How Soon Can Russia Finish Its New Stealth Bomber?
Dave Majumdar
Security, Russia
The PAK-DA is a break in design from previous Russian and Soviet bombers.
The first flight of Moscow’s new Tupolev PAK-DA stealth bomber has been delayed by about three years.
According to Russian officials, the new bomber is now not likely to fly before 2021. The aircraft was previously expected to take flight in 2019. “Work on the PAK DA is coming along and the pace is suiting us,” Russian Air Force chief Col. Gen. Viktor Bondarev told the state-owned Sputnik news service this week. “The challenge remains to raise the prototype into air by 2021, but if all continues at the current pace, it will take off even earlier.”
However, 2021 represents three-year delay. “The maiden flight should be performed in 2019. State tests and supplies will be completed in 2023,” Bondarev told RIA Novosti in May 2014. Under the previous plan, the bomber had been expected to become operational in 2025. However, that timeline was always optimistic. With the first flight delayed, the rest of the PAK-DA’s schedule is likely to shift to as well—with operational testing and operational capability being delayed by several years.

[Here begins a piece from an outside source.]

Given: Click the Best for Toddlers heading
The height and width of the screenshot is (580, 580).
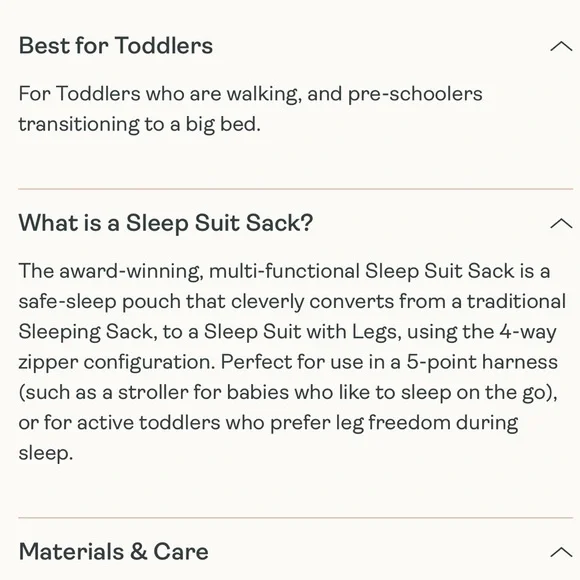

Not much is known about the PAK-DA. The PAK-DA is expected to be a subsonic flying-wing aircraft that is roughly analogous to the Northrop Grumman B-2 Spirit and the U.S. Air Force’s forthcoming Long Range Strike-Bomber. Flying wings lend themselves well to low observable characteristics—particularly against low frequency radars operating in the UHF and VHF bands—but manufacturing could still be an issue. The PAK-DA will likely feature advanced avionics—including a new radar, communications suite and electronic warfare systems. Meanwhile, the PAK-DA’s engines, which are being developed by the Kuznetsov design bureau, are an advanced derivative of the Tu-160’s NK-32 turbofans.